**Instructions to follow:**
Across the entries below, determine how many lines include the word "Click". State only the resulting number.

(Data entries)
* * *

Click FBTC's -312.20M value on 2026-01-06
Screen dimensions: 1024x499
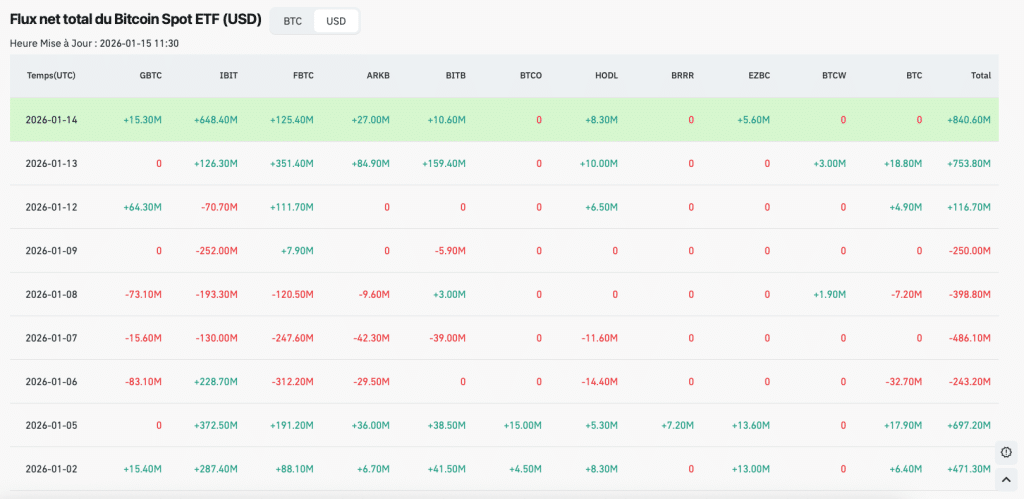tap(292, 382)
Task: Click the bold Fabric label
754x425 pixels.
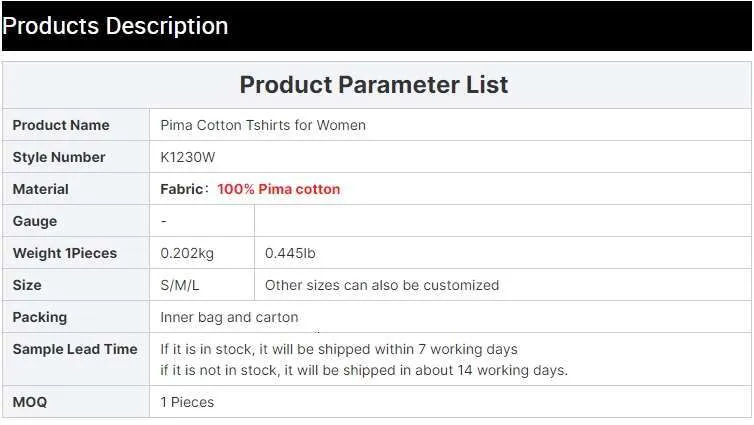Action: (x=181, y=189)
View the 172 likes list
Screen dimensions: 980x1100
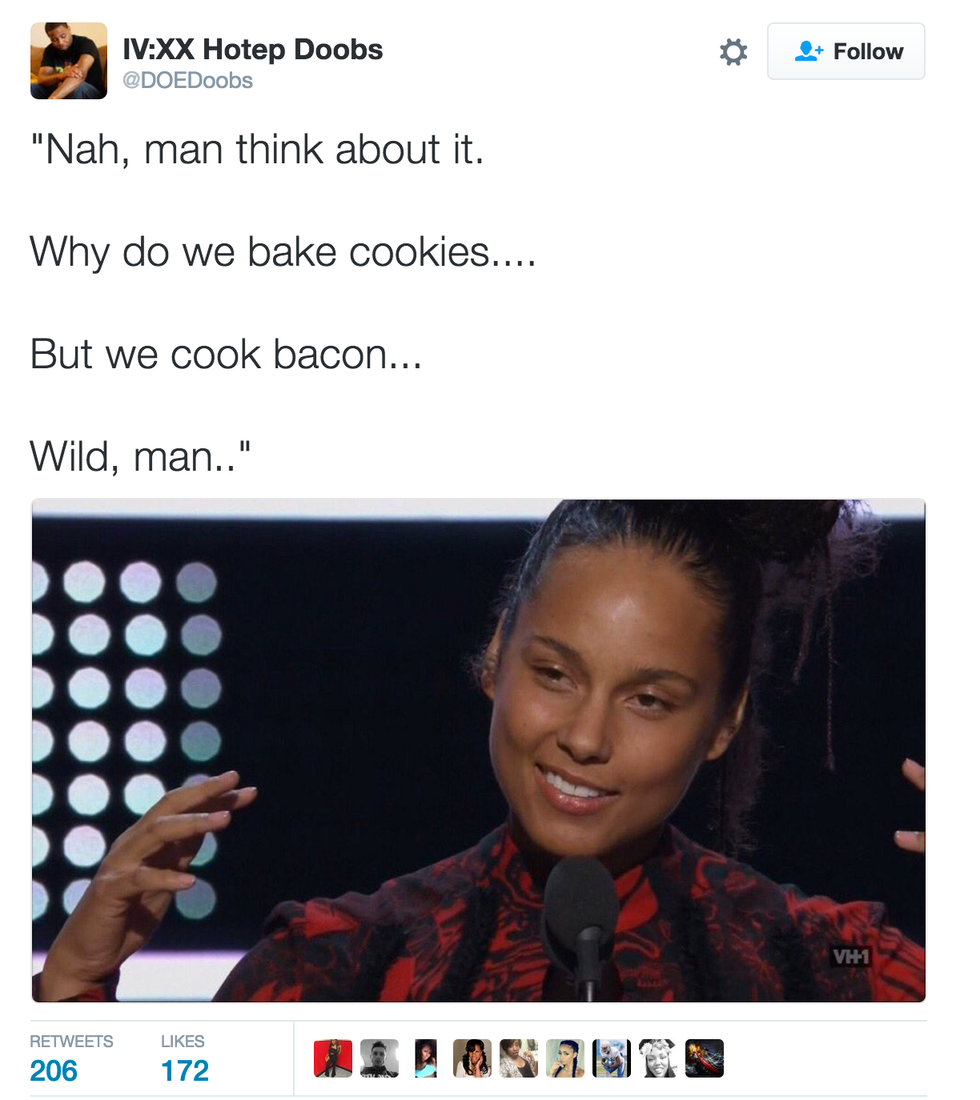(184, 1059)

* * *

**Reply to the exercise:**
2